##### Given data
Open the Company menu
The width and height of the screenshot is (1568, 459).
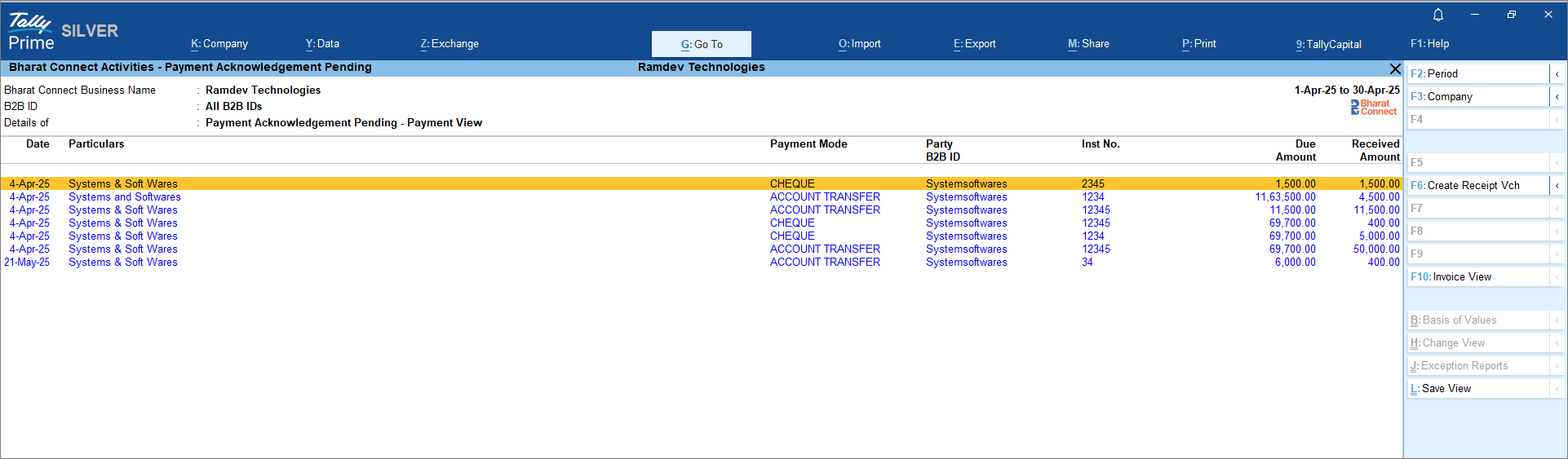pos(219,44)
##########
##### Given data
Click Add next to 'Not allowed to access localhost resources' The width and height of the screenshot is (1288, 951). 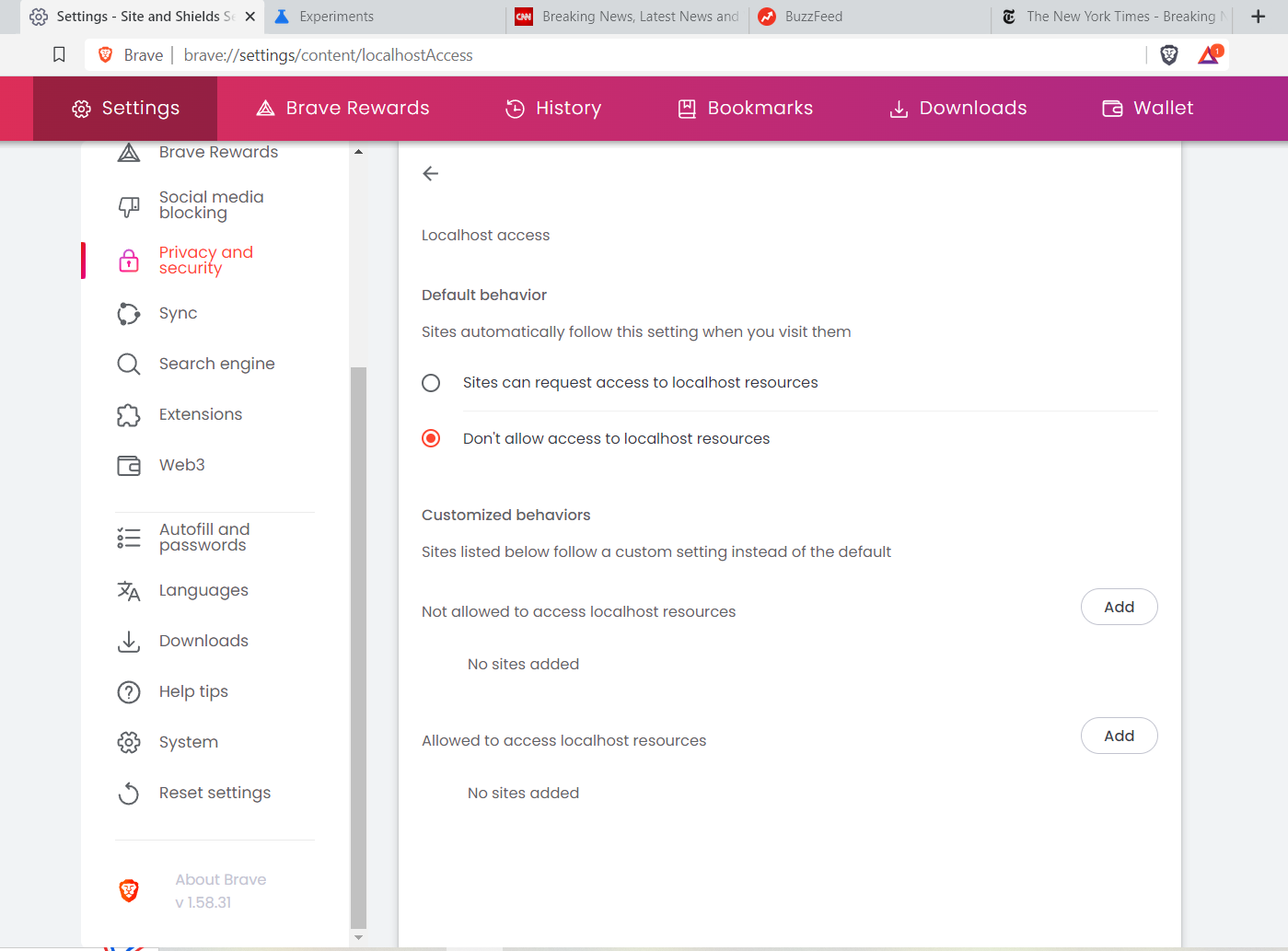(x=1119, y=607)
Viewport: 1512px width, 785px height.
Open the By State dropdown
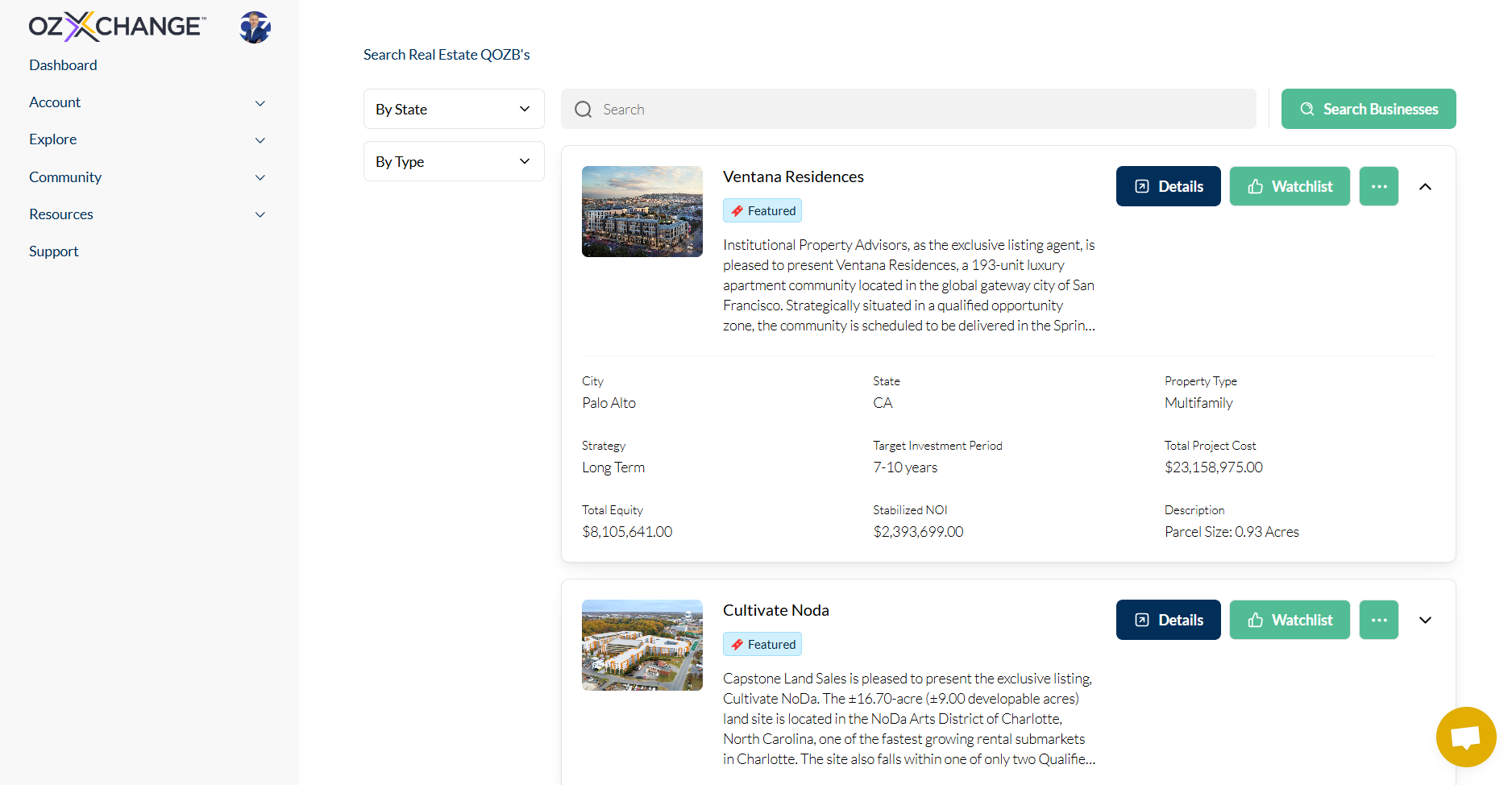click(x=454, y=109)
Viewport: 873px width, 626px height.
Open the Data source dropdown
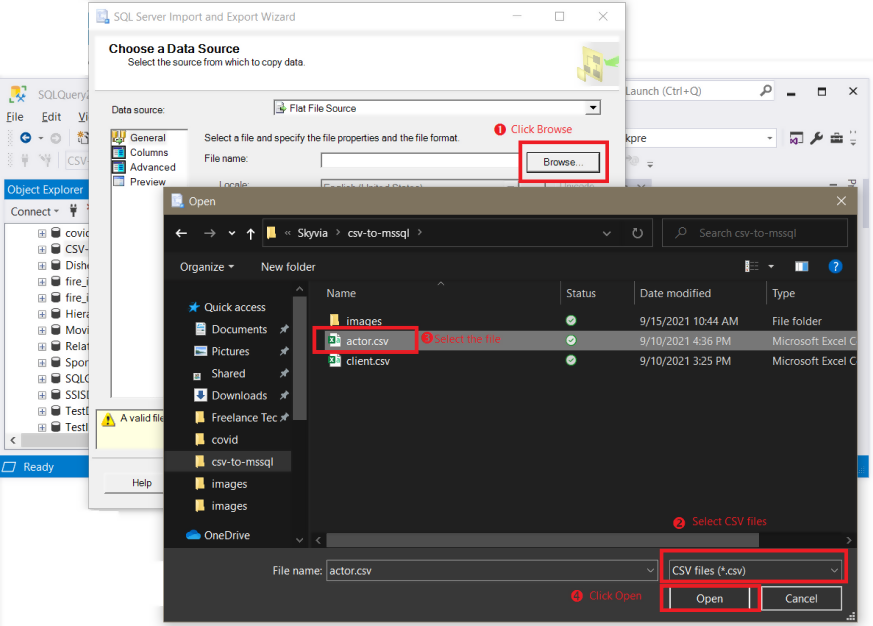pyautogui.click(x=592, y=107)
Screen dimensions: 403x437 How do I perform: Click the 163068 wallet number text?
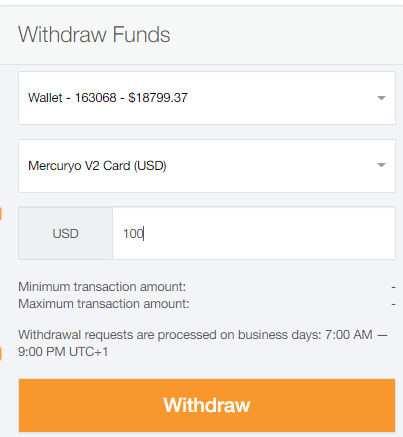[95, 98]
##########
##### Given data
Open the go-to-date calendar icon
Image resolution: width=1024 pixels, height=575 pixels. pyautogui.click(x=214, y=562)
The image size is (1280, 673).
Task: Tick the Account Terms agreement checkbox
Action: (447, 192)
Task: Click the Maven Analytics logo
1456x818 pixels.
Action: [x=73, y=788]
##########
(Try it):
Among the lines above, list those that contain the word "Viewport".

(Solution for this exercise):
Viewport: 1512px width, 785px height.
Viewport: 873px width, 626px height.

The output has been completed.